I've often griped about how hard it is to see out of modern cars with thick
airbag-equipped pillars, but still wondered how I managed to "miss" something
that clearly cannot completely hide in an A-pillar. (eg, because the pillar is
diagonal, the pedestrian's head or feet or both will still be visible even if
their midsection is obscured.

I used to commute through an area with an endless sea of stop signs, which
almost NEVER had cross traffic. My car had a rearview mirror that came down
too far and tended to block part of my view forward and to the right, and
sometimes pedestrians or cross traffic would 'hide' in the pillars. It's one
of those things where, if there had been no stop signs, I would have been much
more likely to notice cross traffic, but having to look at the sign and stop
line takes your focus for that last 2-3 seconds as you slow to a stop, so even
if you're "sure" you scanned for peds/cross traffic, maybe once every 6 months
I would begin to proceed and then suddenly see the movement of a vehicle or
person in my peripheral vision.

Those pillars and the rearview mirror didn't block what i was looking for, but
they must have cued my eyes to not look 'too close' to them. Interesting.

------
Jemm
This advice should be part of driver's ed curriculum.

------
lloeki
As a former pilot wannabe I do apply a similar set of practices and they do
work wonders.

Some other tips I carried over from training:

\- Don't look at bright lights at night, look slightly off, for two reasons.
First retina persistence will occur somewhere in your (larger) peripheral
vision, rather than in the small hi-res patch of your retina that is critical
to conscious sight. Second we are naturally driving towards where we look, and
lights are especially alluring. This is also valid for obstacles (static or
moving), don't look at them, look past or next to them, ideally away from the
direction of their movement (which is, as hunters, counterintuitive and
unnatural). This can save your life (and has for me).

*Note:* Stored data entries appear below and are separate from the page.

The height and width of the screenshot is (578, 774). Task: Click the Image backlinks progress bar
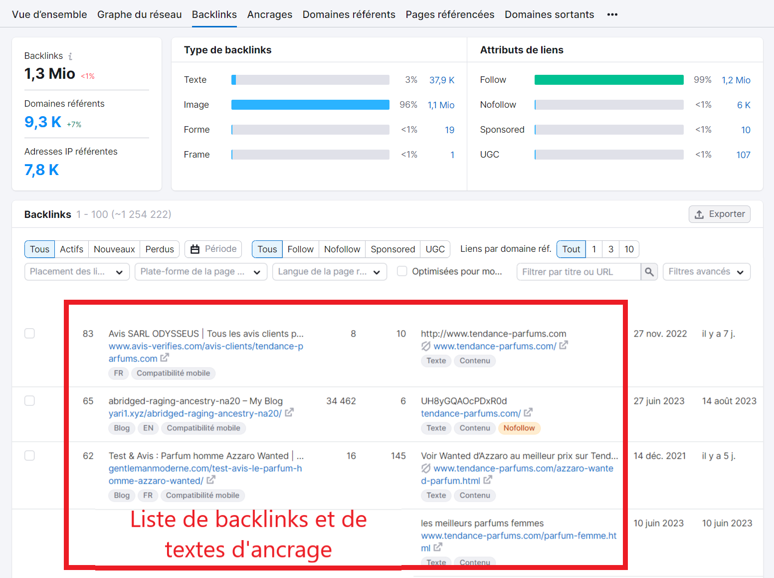(x=310, y=105)
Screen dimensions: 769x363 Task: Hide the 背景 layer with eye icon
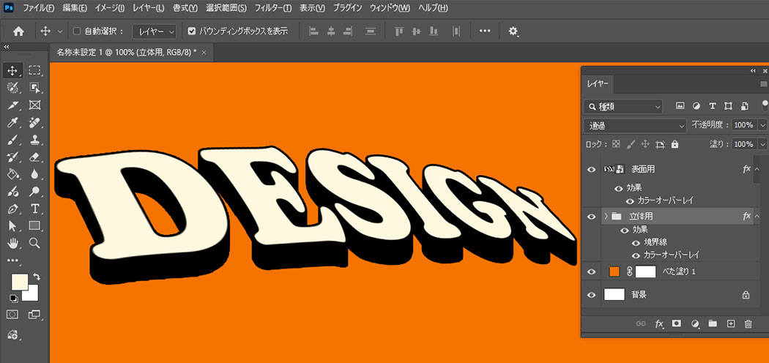coord(592,294)
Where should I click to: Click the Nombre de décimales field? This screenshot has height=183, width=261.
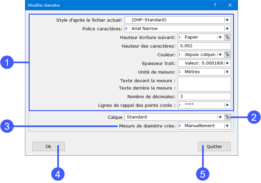(204, 96)
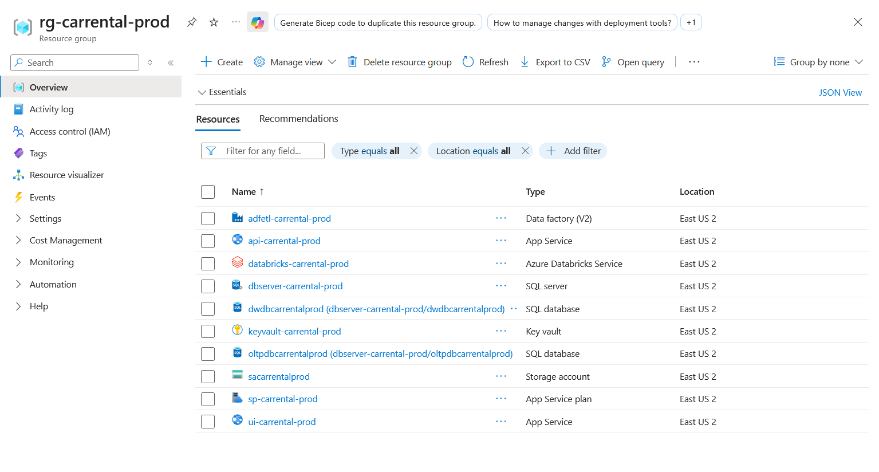Viewport: 879px width, 472px height.
Task: Click the Databricks service icon for databricks-carrental-prod
Action: [x=237, y=263]
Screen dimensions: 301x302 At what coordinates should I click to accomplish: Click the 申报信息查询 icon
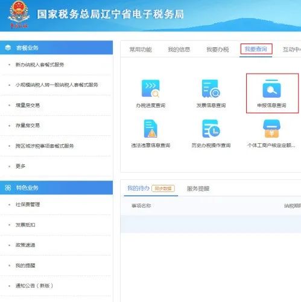click(x=271, y=89)
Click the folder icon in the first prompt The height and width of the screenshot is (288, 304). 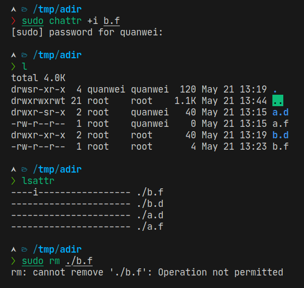(x=25, y=9)
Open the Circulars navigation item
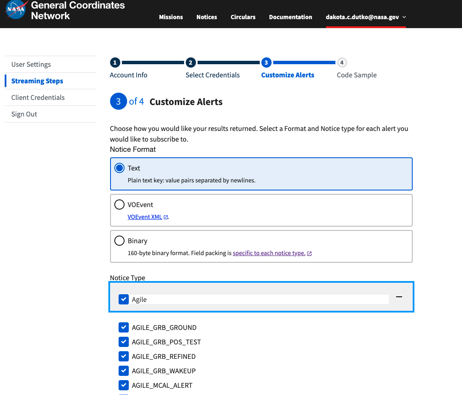 click(243, 17)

\- Always perform pre-flight checklists, both metric, visual and tactile. This
is about checking the usual fluid levels (brakes are obviously key) and tire
pressure (don't be fooled, a slightly deflated tire can be invisible to the
naked eye or touch yet still be dangerous) but also inspection of wipers,
tires (tread and sidewalls) and wheels, brake discs, car underside, pedal
feel, turning wheel behaviour. Look for evidence of leaking fluids, wiggles,
wear, uneven surfaces. Don't hesitate to use touch. Pilots routinely
manipulate parts of their planes such as flaps to check they're in no obvious
non-working order.

\- Maintenance, maintenance, maintenance. A properly maintained car emits
basically no unusual noise. I can't count the number of people who have undue
noise in their cars. At the very least a noisy car is an inefficient one! Plus
even if the noise is due to a harmless cause, it can cover other noises that
hint at more serious problems.

\- Respect the flow. It is critical to act as if traffic is a fluid, and
anything that disrupts the flow creates perturbations, which means more chaos
(hence less predictability) and increased risk of collisions. Think of those
beautiful fluid dynamics simulations and what happens visually when you
disrupt the flow at the edge, in the middle, introduce a narrow point or a
second inlet mid-stream.

\- Be humble: don't text (you're not looking at the road), don't phone (you're
context-switching to a virtual space with the person you're talking to, not
_in the car, driving_ ), don't drink (even a slight drink slashes reaction
time by serious amounts, possibly by orders of magnitude).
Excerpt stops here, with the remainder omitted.